Collection entries
◆ ◆ ◆ ◆ ◆

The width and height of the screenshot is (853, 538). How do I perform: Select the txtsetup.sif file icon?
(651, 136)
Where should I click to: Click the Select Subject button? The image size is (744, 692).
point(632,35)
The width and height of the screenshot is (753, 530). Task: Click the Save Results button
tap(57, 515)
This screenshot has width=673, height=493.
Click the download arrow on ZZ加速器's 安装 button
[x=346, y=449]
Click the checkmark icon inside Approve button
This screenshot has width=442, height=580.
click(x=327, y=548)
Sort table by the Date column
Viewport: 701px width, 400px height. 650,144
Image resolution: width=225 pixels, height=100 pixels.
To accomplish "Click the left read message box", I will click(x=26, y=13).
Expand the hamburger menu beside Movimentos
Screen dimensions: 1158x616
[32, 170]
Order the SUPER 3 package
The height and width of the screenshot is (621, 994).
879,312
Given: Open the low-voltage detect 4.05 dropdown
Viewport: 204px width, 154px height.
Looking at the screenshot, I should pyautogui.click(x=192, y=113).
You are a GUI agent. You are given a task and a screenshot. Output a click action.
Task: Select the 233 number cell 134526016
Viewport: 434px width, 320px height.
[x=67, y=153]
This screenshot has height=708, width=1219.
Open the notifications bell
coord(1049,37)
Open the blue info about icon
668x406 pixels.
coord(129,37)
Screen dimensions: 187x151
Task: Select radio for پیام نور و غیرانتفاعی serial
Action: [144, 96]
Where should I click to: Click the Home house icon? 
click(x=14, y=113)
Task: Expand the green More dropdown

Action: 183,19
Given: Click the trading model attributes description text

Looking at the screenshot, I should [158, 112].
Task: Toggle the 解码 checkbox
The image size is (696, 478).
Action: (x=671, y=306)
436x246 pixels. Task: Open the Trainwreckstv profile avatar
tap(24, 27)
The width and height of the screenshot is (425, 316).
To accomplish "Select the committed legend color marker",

◆ ◆ ◆ ◆ ◆

_REQUIREMENT_
Your answer should be the lines from the one containing "436x246 pixels. Task: Open" to the end of the entries above, restated exactly and alone.

_PROBLEM SOLUTION_
436x246 pixels. Task: Open the Trainwreckstv profile avatar
tap(24, 27)
The width and height of the screenshot is (425, 316).
To accomplish "Select the committed legend color marker",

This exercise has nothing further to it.